His presence is enough to inspire a team, and I remember the way Australia reacted to his return in the 1998–9 Ashes. We had just won at Melbourne, bowling the Aussies out in what you might call English conditions, to reduce the score to 2–1, with one Test to play. But who was back for that final Test in Sydney? And they made damned sure there would be nothing in the pitch for the seamers, as they prepared what could best be described as a dustbowl for Warne, Stuart MacGill and Colin Miller, who opened the bowling with off-cutters and then switched to spin later in the innings, to operate on. In those conditions the returning superstar might have run amok, but his presence only served to inspire MacGill, who had been phenomenal in that series, even further. He took a dozen wickets to Warne’s two as we lost by 98 runs. Imagine how good a career MacGill would have had without the greatest-ever exponent of the art of leg-spin pissing on his chips.
As a character, as a mate and as a performer, Warne is absolutely top of the tree. When he waltzed into our box at Sky for the second Ashes Test of 2009 it was obvious that he had done things in television before. And it also helped that he is a complete natural. Regularly people will ask me, ‘What’s the best advice you’ve ever had?’ They are normally talking about cricket and are expecting a reply like ‘Keep your elbow high and play with the full face.’ But I sidestep the technical stuff and tell them that the best thing to do is what comes naturally. To me, that is what Warne does. He is just so comfortable on screen, and what you see is what you get.

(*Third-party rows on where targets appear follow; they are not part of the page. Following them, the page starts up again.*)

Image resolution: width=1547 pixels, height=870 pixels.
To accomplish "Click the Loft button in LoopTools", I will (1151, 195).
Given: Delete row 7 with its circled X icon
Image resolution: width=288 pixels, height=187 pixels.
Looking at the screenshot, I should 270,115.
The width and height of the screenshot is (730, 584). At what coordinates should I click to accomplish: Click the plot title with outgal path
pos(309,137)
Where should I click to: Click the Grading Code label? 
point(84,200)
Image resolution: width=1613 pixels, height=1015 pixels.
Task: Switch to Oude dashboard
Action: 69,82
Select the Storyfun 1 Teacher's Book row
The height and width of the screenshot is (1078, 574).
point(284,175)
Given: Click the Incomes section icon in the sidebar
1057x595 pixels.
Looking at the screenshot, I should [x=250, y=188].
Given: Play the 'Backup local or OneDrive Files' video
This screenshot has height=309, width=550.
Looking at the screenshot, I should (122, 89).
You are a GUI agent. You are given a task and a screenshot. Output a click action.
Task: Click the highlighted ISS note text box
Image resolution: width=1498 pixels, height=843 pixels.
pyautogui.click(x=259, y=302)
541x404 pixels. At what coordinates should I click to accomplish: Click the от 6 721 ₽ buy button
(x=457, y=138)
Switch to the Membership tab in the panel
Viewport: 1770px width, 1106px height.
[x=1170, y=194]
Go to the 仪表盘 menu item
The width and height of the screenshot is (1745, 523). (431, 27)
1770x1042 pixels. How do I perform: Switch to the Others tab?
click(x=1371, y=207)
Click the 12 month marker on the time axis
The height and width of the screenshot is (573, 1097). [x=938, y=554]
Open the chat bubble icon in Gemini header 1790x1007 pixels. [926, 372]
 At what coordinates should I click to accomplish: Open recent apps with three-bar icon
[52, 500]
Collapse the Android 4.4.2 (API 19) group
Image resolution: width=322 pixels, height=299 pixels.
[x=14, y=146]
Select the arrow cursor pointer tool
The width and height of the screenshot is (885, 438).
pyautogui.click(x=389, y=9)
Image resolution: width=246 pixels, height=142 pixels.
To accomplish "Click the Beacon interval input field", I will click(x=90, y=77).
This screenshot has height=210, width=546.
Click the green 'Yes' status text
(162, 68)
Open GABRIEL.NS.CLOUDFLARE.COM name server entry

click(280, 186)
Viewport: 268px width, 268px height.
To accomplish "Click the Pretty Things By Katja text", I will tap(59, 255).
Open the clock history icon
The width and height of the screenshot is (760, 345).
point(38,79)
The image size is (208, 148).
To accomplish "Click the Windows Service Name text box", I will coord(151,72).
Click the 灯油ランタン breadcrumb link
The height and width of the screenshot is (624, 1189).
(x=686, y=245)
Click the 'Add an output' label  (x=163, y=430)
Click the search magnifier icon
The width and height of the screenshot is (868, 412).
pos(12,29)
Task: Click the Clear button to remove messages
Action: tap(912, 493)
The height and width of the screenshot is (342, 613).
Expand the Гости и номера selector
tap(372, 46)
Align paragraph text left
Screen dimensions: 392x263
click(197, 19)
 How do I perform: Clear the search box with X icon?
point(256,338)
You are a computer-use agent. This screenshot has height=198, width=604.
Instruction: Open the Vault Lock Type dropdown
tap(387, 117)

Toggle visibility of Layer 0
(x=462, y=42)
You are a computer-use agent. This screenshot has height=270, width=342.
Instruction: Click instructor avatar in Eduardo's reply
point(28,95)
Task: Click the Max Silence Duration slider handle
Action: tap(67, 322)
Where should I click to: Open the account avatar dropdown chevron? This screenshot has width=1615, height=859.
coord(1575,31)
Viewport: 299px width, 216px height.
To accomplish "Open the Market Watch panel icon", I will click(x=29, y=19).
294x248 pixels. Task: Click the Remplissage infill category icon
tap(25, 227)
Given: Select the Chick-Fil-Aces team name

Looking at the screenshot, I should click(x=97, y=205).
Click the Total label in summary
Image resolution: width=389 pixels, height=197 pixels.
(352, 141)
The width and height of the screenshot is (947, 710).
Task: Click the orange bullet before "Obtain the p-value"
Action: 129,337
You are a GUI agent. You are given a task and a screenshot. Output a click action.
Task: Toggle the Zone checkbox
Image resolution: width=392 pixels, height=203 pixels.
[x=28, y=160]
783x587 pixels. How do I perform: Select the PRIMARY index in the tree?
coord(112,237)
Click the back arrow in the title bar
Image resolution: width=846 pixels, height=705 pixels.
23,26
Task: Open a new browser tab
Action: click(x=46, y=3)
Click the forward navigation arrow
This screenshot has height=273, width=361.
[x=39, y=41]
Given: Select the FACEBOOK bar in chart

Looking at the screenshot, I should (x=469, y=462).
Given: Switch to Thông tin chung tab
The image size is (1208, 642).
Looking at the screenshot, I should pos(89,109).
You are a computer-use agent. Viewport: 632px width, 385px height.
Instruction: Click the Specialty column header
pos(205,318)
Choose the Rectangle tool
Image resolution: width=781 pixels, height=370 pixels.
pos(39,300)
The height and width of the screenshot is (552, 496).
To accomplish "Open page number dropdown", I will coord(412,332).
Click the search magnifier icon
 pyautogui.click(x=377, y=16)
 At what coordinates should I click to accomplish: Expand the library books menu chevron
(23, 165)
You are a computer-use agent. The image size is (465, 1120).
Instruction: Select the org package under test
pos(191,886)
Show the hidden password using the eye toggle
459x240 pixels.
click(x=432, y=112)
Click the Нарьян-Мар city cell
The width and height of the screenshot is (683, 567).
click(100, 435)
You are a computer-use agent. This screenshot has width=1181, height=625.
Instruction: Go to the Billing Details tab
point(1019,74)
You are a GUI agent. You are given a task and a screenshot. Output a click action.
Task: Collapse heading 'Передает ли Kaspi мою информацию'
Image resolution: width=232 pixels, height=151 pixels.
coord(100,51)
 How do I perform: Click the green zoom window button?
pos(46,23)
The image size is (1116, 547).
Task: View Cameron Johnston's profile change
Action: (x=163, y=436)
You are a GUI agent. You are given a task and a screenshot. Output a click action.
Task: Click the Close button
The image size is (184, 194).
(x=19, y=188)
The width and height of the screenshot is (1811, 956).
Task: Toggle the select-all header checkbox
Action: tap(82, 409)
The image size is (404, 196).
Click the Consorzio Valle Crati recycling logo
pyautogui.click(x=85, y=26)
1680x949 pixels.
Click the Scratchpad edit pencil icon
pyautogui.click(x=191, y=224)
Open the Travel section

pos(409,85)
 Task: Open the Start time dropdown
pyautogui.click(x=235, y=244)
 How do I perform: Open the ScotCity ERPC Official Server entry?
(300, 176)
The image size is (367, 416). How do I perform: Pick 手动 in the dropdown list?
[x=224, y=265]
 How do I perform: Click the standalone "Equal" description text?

Certainly, Warney being himself helped me click with him on air, and it wasn’t long before I got him going. We were chatting away about what we had been up to between Test matches, and Shane was recalling a memorable few days up at Archerfield in Scotland, playing golf with Beefy. ‘Oh mate,’ he said, and proceeded to ramble about doing this, doing that, having clearly had a spanking good time. Knowing he was a lad of great manners, however, I just knew he would come back with ‘What you been up to?’ Right on cue, he did so.
‘Actually, I’ve been to LA,’ I replied.
‘Oh, that’s great, mate, yeah, I like LA. Love it, in fact.’
‘Do you? Have you been to Lower Accrington? Oh, of course you have.’
‘Pardon?’
The following week, I told him, attempting to put a serious spin on things, that I was off to the USA. ‘Whereabouts?’ he asked.
‘The Uther Side of Accrington.’
We were having a ball, bouncing off each other, and getting paid for it. But he was certainly becoming wary of my humour, so I waited for the next Test match before I snared him again.
‘Been anywhere nice, Shane?’ I said.
‘You’re not getting me with that one again, Bumble,’ came back the reply.
‘C’mon, where’ve you been?’
He relented and started telling me how he’d done this and done that.
‘Great,’ I said, adding a hurried, muffled ‘Well I’ve been to T-o-u-r-k-e-e.’
‘What?’ he said, giving a quick glance at my lack of tan. ‘You’ve been to Turkey?’